**SUPPLIED INFORMATION:**

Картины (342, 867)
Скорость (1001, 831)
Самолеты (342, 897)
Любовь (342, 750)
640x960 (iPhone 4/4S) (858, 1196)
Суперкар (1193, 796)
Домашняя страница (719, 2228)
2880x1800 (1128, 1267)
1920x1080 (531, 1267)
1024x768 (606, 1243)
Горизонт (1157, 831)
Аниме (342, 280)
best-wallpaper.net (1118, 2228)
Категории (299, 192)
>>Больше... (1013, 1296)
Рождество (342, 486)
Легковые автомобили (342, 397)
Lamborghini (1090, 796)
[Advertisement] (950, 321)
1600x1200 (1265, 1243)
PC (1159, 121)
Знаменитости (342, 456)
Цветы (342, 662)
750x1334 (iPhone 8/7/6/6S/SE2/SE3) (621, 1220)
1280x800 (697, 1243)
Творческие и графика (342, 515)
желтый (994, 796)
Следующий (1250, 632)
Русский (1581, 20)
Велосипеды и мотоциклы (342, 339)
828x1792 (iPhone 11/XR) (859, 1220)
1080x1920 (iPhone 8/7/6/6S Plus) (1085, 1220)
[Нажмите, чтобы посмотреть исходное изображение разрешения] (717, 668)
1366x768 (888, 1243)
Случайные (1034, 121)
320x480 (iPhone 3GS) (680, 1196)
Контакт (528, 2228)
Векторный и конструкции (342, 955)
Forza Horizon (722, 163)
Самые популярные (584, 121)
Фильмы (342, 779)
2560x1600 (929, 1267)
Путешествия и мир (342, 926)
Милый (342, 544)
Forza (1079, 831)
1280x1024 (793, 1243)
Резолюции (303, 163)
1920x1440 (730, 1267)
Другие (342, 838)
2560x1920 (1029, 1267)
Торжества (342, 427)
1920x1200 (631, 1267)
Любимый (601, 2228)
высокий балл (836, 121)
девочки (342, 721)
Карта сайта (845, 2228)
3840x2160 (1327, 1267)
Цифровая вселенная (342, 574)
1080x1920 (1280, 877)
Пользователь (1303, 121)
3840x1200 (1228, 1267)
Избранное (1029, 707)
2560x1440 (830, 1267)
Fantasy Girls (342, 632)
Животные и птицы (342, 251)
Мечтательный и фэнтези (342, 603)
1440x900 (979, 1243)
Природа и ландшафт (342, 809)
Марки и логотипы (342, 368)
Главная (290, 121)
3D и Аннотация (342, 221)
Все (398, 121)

**YOUR GOAL:**
Transcribe exactly, and only, the lines from the one bearing "Легковые автомобили (342, 397)" through the last line of the entries, counting both.

**EXERCISE RESULT:**
Легковые автомобили (342, 397)
Lamborghini (1090, 796)
[Advertisement] (950, 321)
1600x1200 (1265, 1243)
PC (1159, 121)
Знаменитости (342, 456)
Цветы (342, 662)
750x1334 (iPhone 8/7/6/6S/SE2/SE3) (621, 1220)
1280x800 (697, 1243)
Творческие и графика (342, 515)
желтый (994, 796)
Следующий (1250, 632)
Русский (1581, 20)
Велосипеды и мотоциклы (342, 339)
828x1792 (iPhone 11/XR) (859, 1220)
1080x1920 (iPhone 8/7/6/6S Plus) (1085, 1220)
[Нажмите, чтобы посмотреть исходное изображение разрешения] (717, 668)
1366x768 (888, 1243)
Случайные (1034, 121)
320x480 (iPhone 3GS) (680, 1196)
Контакт (528, 2228)
Векторный и конструкции (342, 955)
Forza Horizon (722, 163)
Самые популярные (584, 121)
Фильмы (342, 779)
2560x1600 (929, 1267)
Путешествия и мир (342, 926)
Милый (342, 544)
Forza (1079, 831)
1280x1024 (793, 1243)
Резолюции (303, 163)
1920x1440 (730, 1267)
Другие (342, 838)
2560x1920 (1029, 1267)
Торжества (342, 427)
1920x1200 (631, 1267)
Любимый (601, 2228)
высокий балл (836, 121)
девочки (342, 721)
Карта сайта (845, 2228)
3840x2160 (1327, 1267)
Цифровая вселенная (342, 574)
1080x1920 (1280, 877)
Пользователь (1303, 121)
3840x1200 (1228, 1267)
Избранное (1029, 707)
2560x1440 (830, 1267)
Fantasy Girls (342, 632)
Животные и птицы (342, 251)
Мечтательный и фэнтези (342, 603)
1440x900 (979, 1243)
Природа и ландшафт (342, 809)
Марки и логотипы (342, 368)
Главная (290, 121)
3D и Аннотация (342, 221)
Все (398, 121)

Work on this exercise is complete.